§ **DATASET EXTRACT**:
--------------------------------

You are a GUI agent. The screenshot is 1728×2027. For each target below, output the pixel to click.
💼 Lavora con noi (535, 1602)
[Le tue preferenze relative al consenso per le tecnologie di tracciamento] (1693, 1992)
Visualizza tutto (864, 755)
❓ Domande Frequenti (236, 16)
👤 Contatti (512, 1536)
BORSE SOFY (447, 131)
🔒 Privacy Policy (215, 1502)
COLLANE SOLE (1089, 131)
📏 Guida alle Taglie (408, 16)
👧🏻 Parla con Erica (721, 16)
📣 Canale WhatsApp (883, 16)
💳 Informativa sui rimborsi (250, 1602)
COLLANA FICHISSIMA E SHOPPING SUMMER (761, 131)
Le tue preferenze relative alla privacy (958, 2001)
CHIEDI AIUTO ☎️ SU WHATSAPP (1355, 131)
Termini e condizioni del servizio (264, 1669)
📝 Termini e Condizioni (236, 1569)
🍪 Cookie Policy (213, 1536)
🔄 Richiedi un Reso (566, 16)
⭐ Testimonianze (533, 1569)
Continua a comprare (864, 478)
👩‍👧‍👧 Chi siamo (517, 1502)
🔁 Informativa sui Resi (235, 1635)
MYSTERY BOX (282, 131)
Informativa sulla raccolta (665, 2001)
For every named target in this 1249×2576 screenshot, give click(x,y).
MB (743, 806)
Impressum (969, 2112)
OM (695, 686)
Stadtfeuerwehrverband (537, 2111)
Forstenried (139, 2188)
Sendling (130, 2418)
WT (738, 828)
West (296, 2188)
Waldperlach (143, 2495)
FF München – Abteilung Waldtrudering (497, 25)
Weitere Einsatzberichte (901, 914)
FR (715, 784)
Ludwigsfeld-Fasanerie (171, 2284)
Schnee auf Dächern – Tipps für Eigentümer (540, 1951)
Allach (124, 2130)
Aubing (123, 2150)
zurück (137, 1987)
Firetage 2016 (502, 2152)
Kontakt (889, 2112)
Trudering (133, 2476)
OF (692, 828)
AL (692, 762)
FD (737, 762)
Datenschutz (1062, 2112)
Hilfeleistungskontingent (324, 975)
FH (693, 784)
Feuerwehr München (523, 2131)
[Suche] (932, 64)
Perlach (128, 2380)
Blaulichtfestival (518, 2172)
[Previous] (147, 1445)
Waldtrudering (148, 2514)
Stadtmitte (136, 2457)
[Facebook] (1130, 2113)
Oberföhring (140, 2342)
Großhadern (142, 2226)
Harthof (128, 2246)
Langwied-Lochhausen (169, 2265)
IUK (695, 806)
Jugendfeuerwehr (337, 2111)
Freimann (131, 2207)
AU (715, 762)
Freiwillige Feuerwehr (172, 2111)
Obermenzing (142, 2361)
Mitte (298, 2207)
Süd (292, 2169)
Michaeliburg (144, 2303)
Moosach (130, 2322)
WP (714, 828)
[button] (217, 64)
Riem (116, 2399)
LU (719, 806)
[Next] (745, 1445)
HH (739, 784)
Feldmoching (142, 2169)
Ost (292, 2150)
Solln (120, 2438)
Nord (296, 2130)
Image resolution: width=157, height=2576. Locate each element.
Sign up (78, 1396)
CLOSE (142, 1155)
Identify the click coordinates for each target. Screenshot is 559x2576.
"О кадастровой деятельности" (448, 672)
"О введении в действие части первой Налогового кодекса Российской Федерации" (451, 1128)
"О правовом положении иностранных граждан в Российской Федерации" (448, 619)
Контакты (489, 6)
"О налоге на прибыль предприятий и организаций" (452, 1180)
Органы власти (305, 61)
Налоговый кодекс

--------------------------------

§ **REQUIRED WORK**: Please give back the entries above, unchanged and complete.

§ **RESULT BELOW**:
You are a GUI agent. The screenshot is 1728×2027. For each target below, output the pixel to click.
💼 Lavora con noi (535, 1602)
[Le tue preferenze relative al consenso per le tecnologie di tracciamento] (1693, 1992)
Visualizza tutto (864, 755)
❓ Domande Frequenti (236, 16)
👤 Contatti (512, 1536)
BORSE SOFY (447, 131)
🔒 Privacy Policy (215, 1502)
COLLANE SOLE (1089, 131)
📏 Guida alle Taglie (408, 16)
👧🏻 Parla con Erica (721, 16)
📣 Canale WhatsApp (883, 16)
💳 Informativa sui rimborsi (250, 1602)
COLLANA FICHISSIMA E SHOPPING SUMMER (761, 131)
Le tue preferenze relative alla privacy (958, 2001)
CHIEDI AIUTO ☎️ SU WHATSAPP (1355, 131)
Termini e condizioni del servizio (264, 1669)
📝 Termini e Condizioni (236, 1569)
🍪 Cookie Policy (213, 1536)
🔄 Richiedi un Reso (566, 16)
⭐ Testimonianze (533, 1569)
Continua a comprare (864, 478)
👩‍👧‍👧 Chi siamo (517, 1502)
🔁 Informativa sui Resi (235, 1635)
MYSTERY BOX (282, 131)
Informativa sulla raccolta (665, 2001)
For every named target in this 1249×2576 screenshot, give click(x,y).
MB (743, 806)
Impressum (969, 2112)
OM (695, 686)
Stadtfeuerwehrverband (537, 2111)
Forstenried (139, 2188)
Sendling (130, 2418)
WT (738, 828)
West (296, 2188)
Waldperlach (143, 2495)
FF München – Abteilung Waldtrudering (497, 25)
Weitere Einsatzberichte (901, 914)
FR (715, 784)
Ludwigsfeld-Fasanerie (171, 2284)
Schnee auf Dächern – Tipps für Eigentümer (540, 1951)
Allach (124, 2130)
Aubing (123, 2150)
zurück (137, 1987)
Firetage 2016 (502, 2152)
Kontakt (889, 2112)
Trudering (133, 2476)
OF (692, 828)
AL (692, 762)
FD (737, 762)
Datenschutz (1062, 2112)
Hilfeleistungskontingent (324, 975)
FH (693, 784)
Feuerwehr München (523, 2131)
[Suche] (932, 64)
Perlach (128, 2380)
Blaulichtfestival (518, 2172)
[Previous] (147, 1445)
Waldtrudering (148, 2514)
Stadtmitte (136, 2457)
[Facebook] (1130, 2113)
Oberföhring (140, 2342)
Großhadern (142, 2226)
Harthof (128, 2246)
Langwied-Lochhausen (169, 2265)
IUK (695, 806)
Jugendfeuerwehr (337, 2111)
Freimann (131, 2207)
AU (715, 762)
Freiwillige Feuerwehr (172, 2111)
Obermenzing (142, 2361)
Mitte (298, 2207)
Süd (292, 2169)
Michaeliburg (144, 2303)
Moosach (130, 2322)
WP (714, 828)
[button] (217, 64)
Riem (116, 2399)
LU (719, 806)
[Next] (745, 1445)
HH (739, 784)
Feldmoching (142, 2169)
Ost (292, 2150)
Solln (120, 2438)
Nord (296, 2130)
Image resolution: width=157, height=2576. Locate each element.
Sign up (78, 1396)
CLOSE (142, 1155)
Identify the click coordinates for each target. Screenshot is 559x2576.
"О кадастровой деятельности" (448, 672)
"О введении в действие части первой Налогового кодекса Российской Федерации" (451, 1128)
"О правовом положении иностранных граждан в Российской Федерации" (448, 619)
Контакты (489, 6)
"О налоге на прибыль предприятий и организаций" (452, 1180)
Органы власти (305, 61)
Налоговый кодекс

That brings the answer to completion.